| DATA IN THIS EXERCISE |
##############################
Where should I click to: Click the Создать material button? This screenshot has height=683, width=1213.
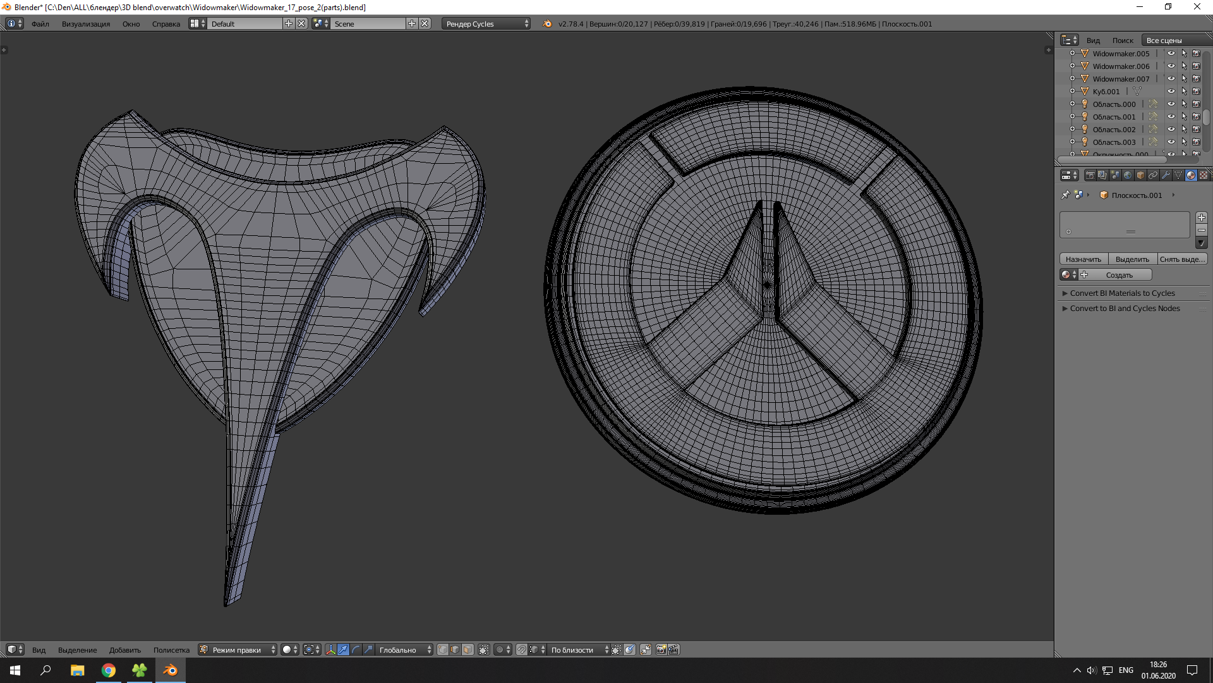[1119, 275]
##############################
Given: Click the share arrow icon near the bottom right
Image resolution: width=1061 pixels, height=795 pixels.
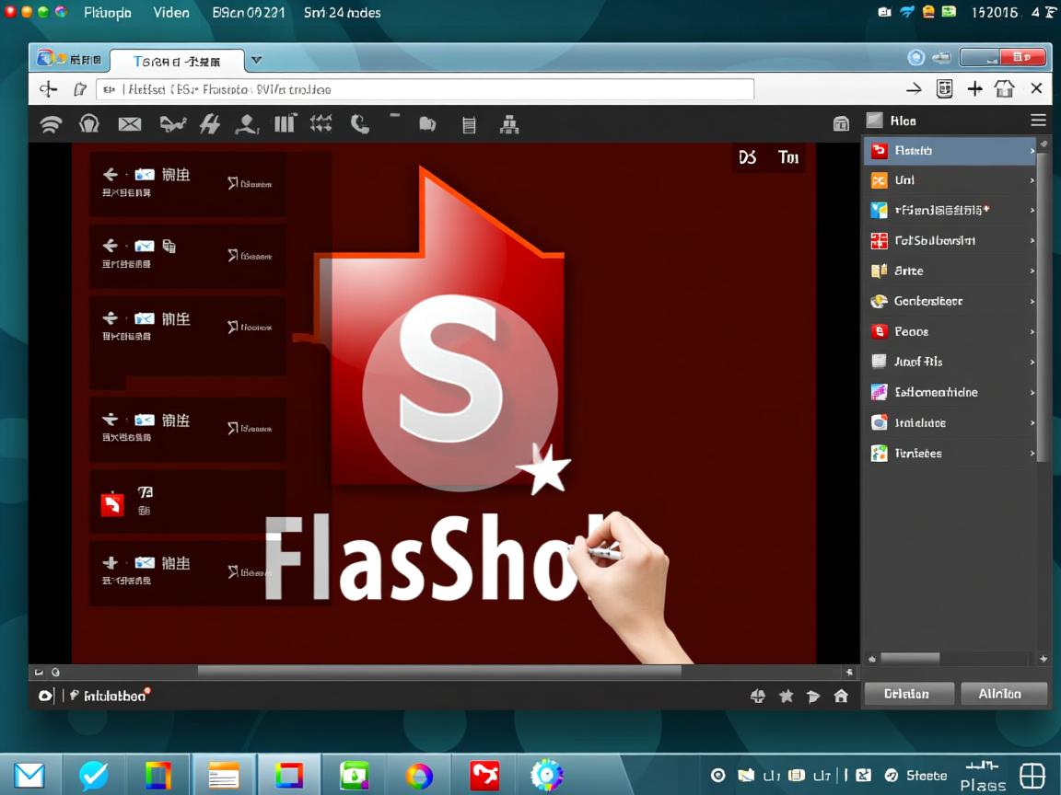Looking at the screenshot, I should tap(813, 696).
##############################
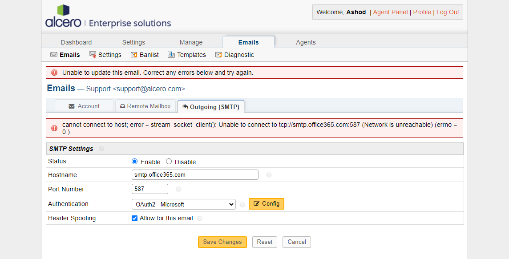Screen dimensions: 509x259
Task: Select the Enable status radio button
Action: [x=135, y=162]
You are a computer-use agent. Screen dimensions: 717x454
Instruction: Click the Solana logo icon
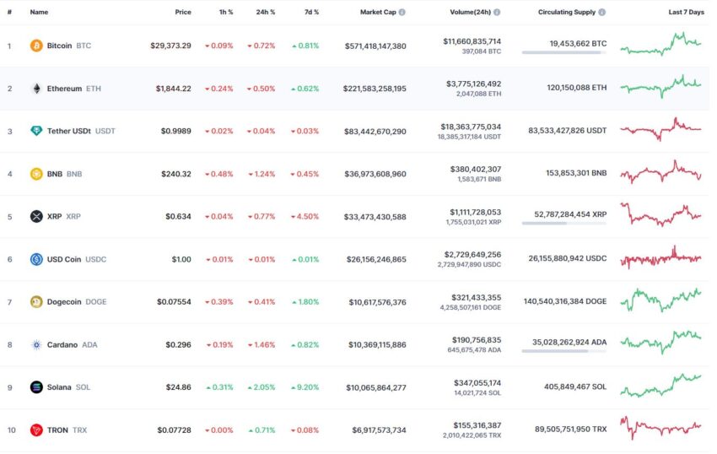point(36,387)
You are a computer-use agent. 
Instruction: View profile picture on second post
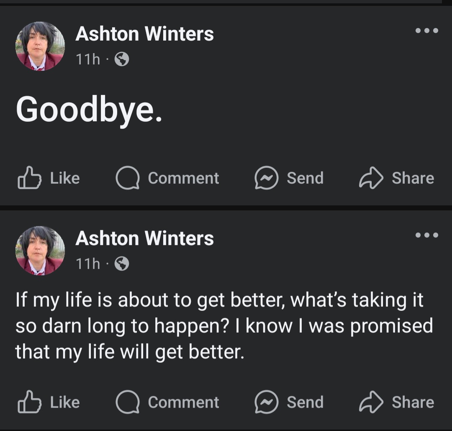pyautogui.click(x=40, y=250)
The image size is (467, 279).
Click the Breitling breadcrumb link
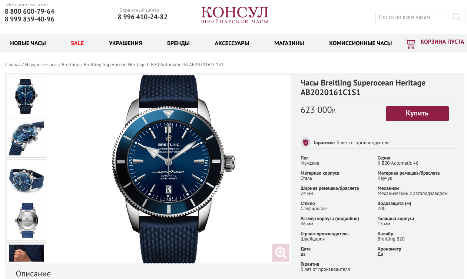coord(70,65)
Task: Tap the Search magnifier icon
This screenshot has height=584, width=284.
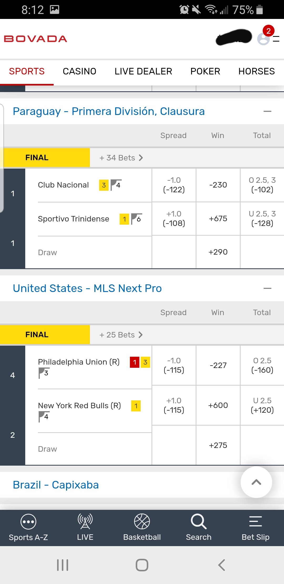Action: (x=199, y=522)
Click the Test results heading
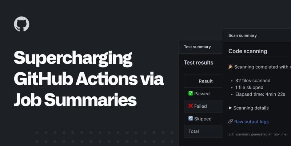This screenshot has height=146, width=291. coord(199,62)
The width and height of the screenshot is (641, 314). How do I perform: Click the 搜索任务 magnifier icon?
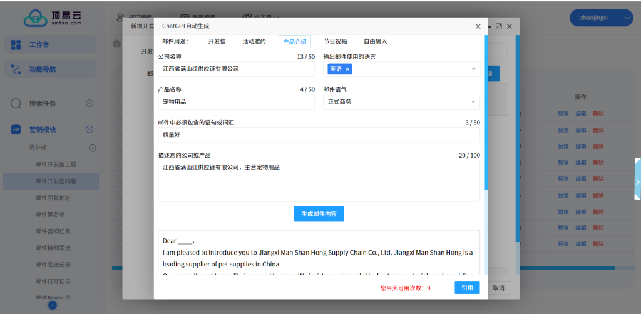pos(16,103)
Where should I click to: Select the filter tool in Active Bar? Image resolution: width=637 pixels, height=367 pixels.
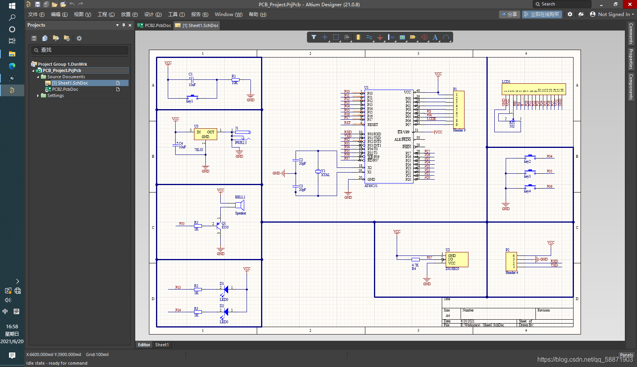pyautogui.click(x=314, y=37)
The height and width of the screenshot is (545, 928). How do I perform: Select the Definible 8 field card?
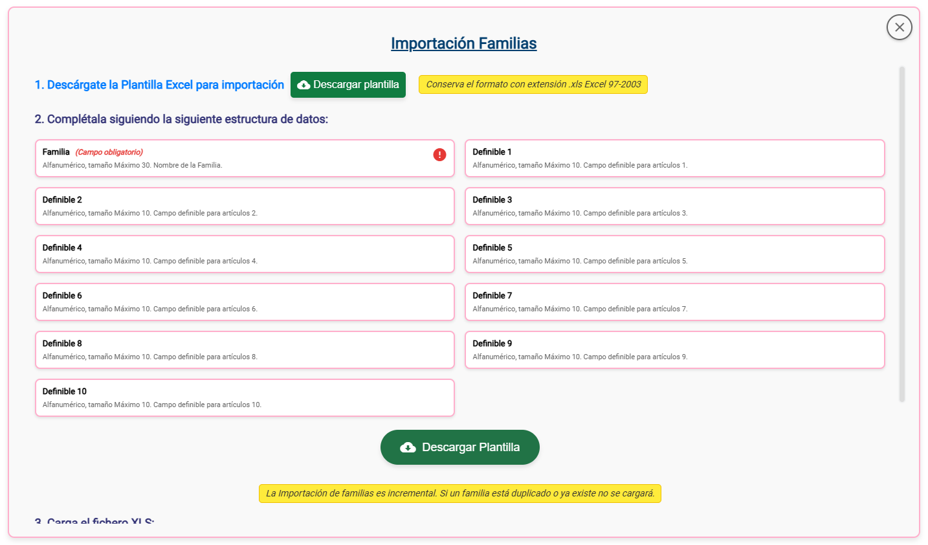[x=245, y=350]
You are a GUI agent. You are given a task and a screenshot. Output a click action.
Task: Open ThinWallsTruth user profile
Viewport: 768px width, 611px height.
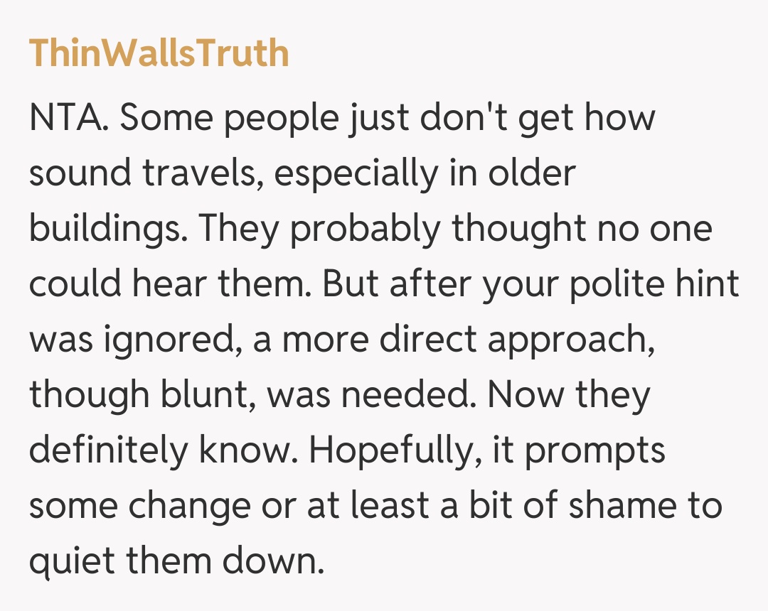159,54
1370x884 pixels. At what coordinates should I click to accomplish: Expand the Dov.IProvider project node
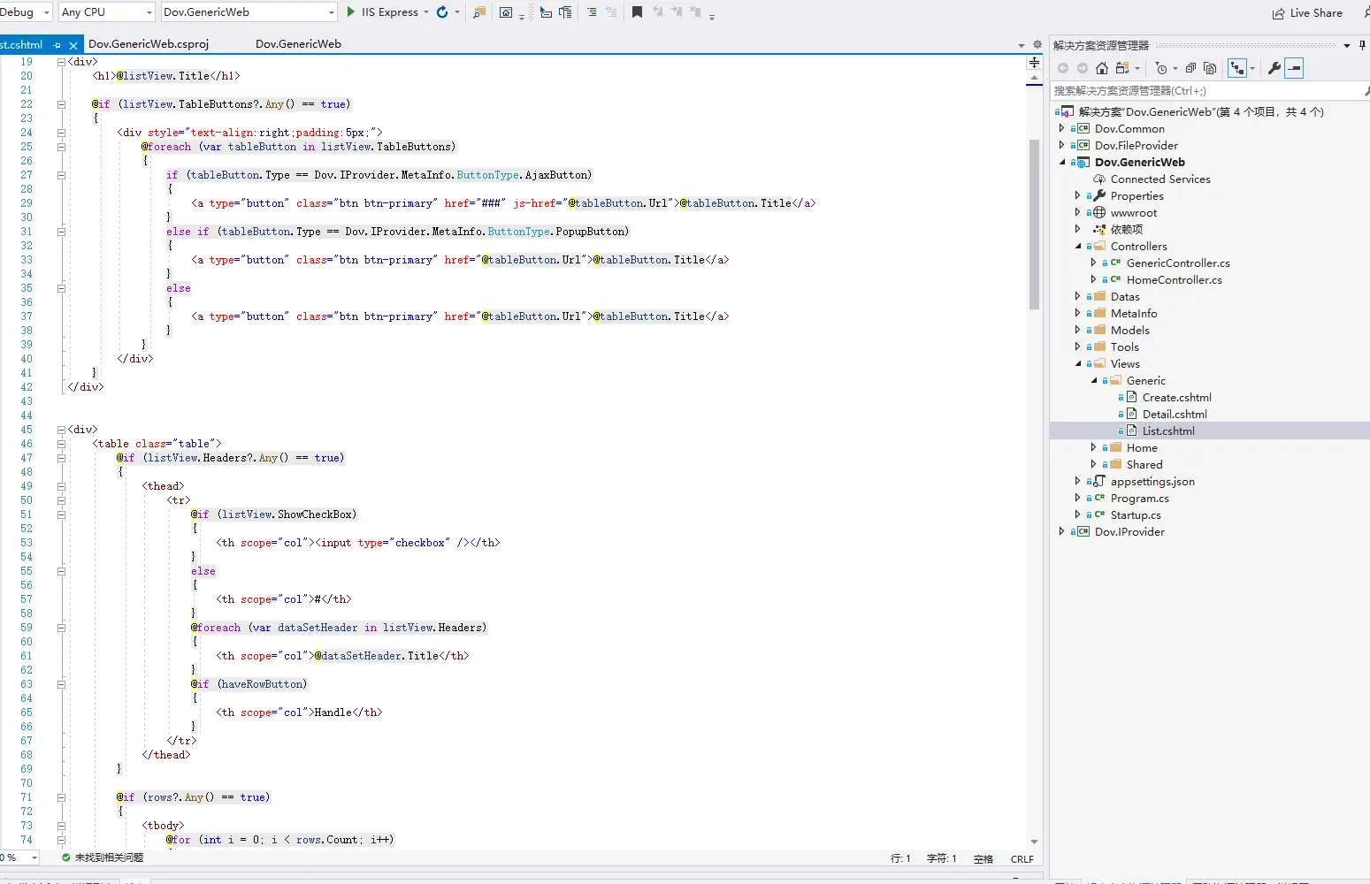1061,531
##############################
| WHAT THE TASK ASKS |
Arrange the lines as a Markdown table with columns No. and Text, starting with the line that contains "Where should I click to: Click" and going on through the line that contains "[1119, 275]". Skip blank lines and leave the pictures out.

| EXERCISE RESULT |
| No. | Text |
|---|---|
| 1 | Where should I click to: Click the Создать material button? This screenshot has height=683, width=1213. |
| 2 | [1119, 275] |